*What to do*
Please set down only the lines running from the one with "The width and" through the last line of the entries, exactly as written and without any pictures.
--- Data for the task Enclosed Below ---
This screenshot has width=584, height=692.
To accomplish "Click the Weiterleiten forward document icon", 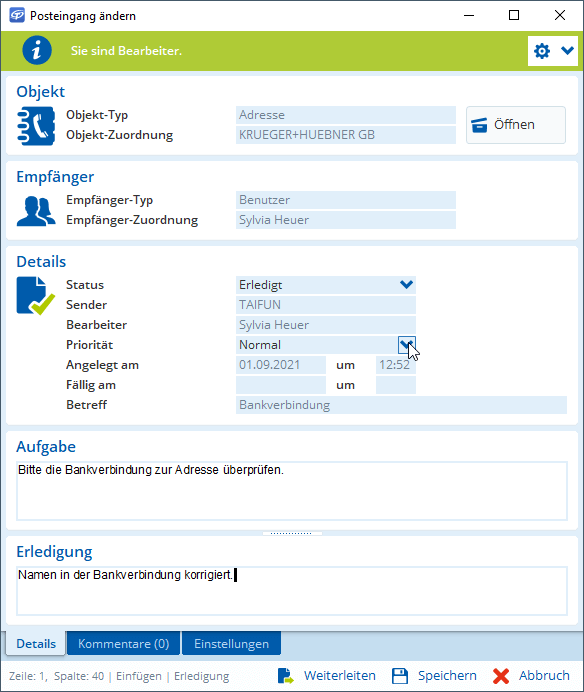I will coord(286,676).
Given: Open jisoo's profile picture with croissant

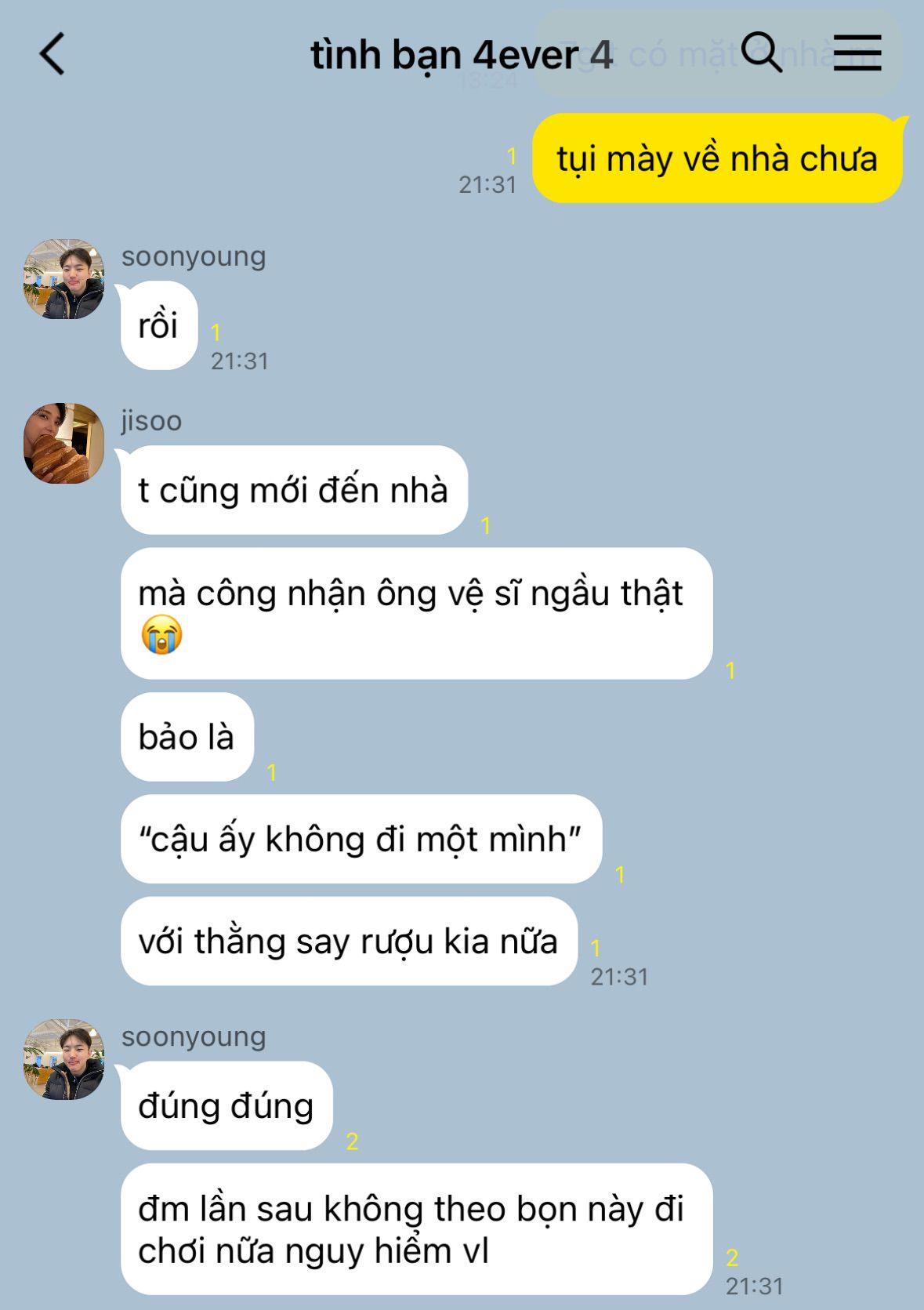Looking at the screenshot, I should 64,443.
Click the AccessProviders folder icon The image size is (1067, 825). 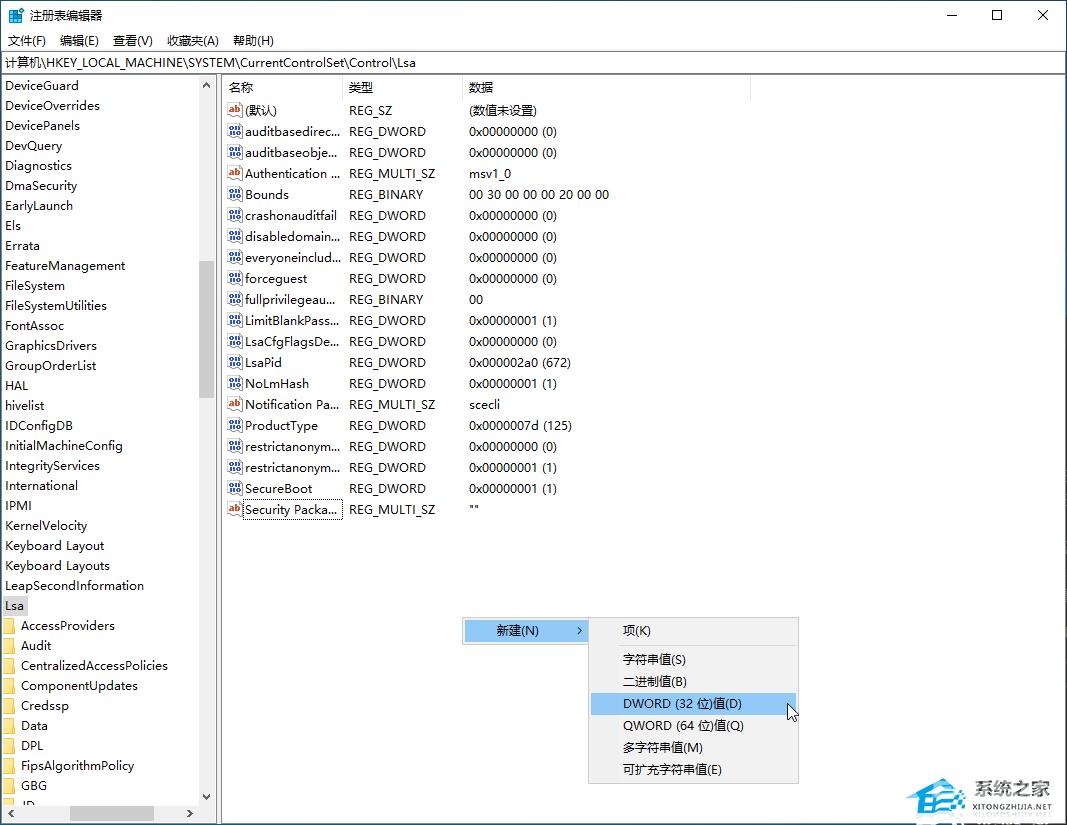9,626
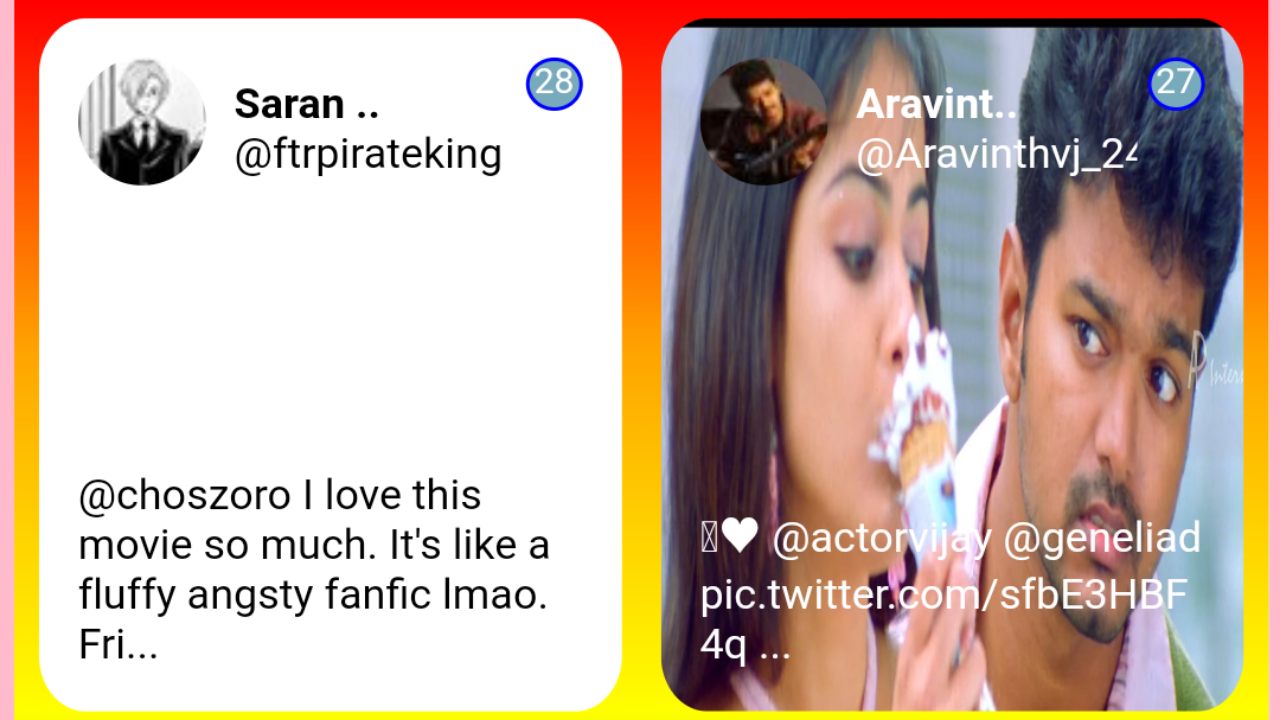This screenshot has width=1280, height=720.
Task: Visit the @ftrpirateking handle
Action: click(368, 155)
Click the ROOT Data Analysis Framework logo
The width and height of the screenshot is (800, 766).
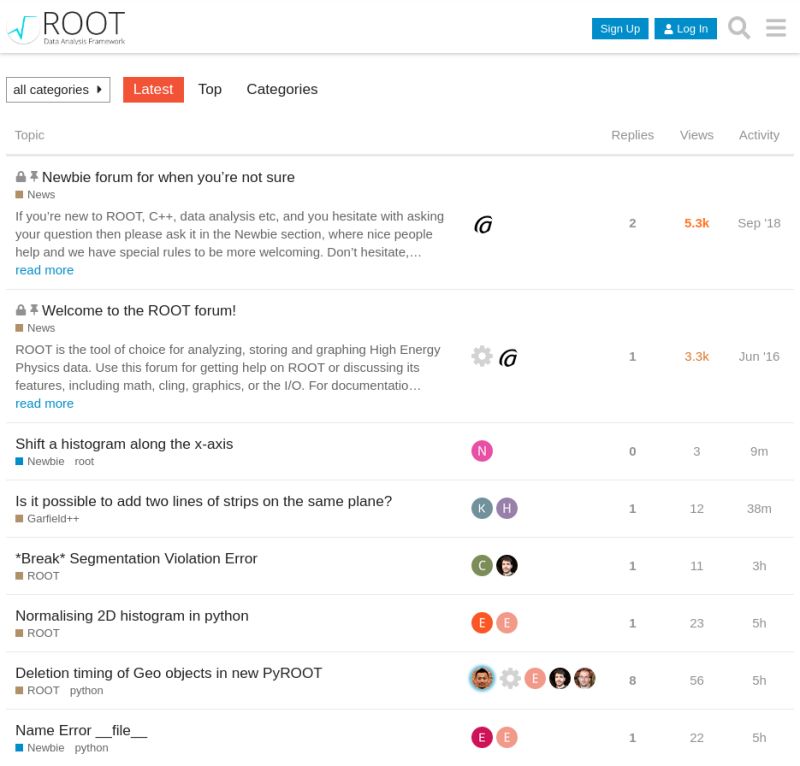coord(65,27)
--- End of Enclosed Data for the task ---
*Exercise result*
The width and height of the screenshot is (800, 766).
coord(65,27)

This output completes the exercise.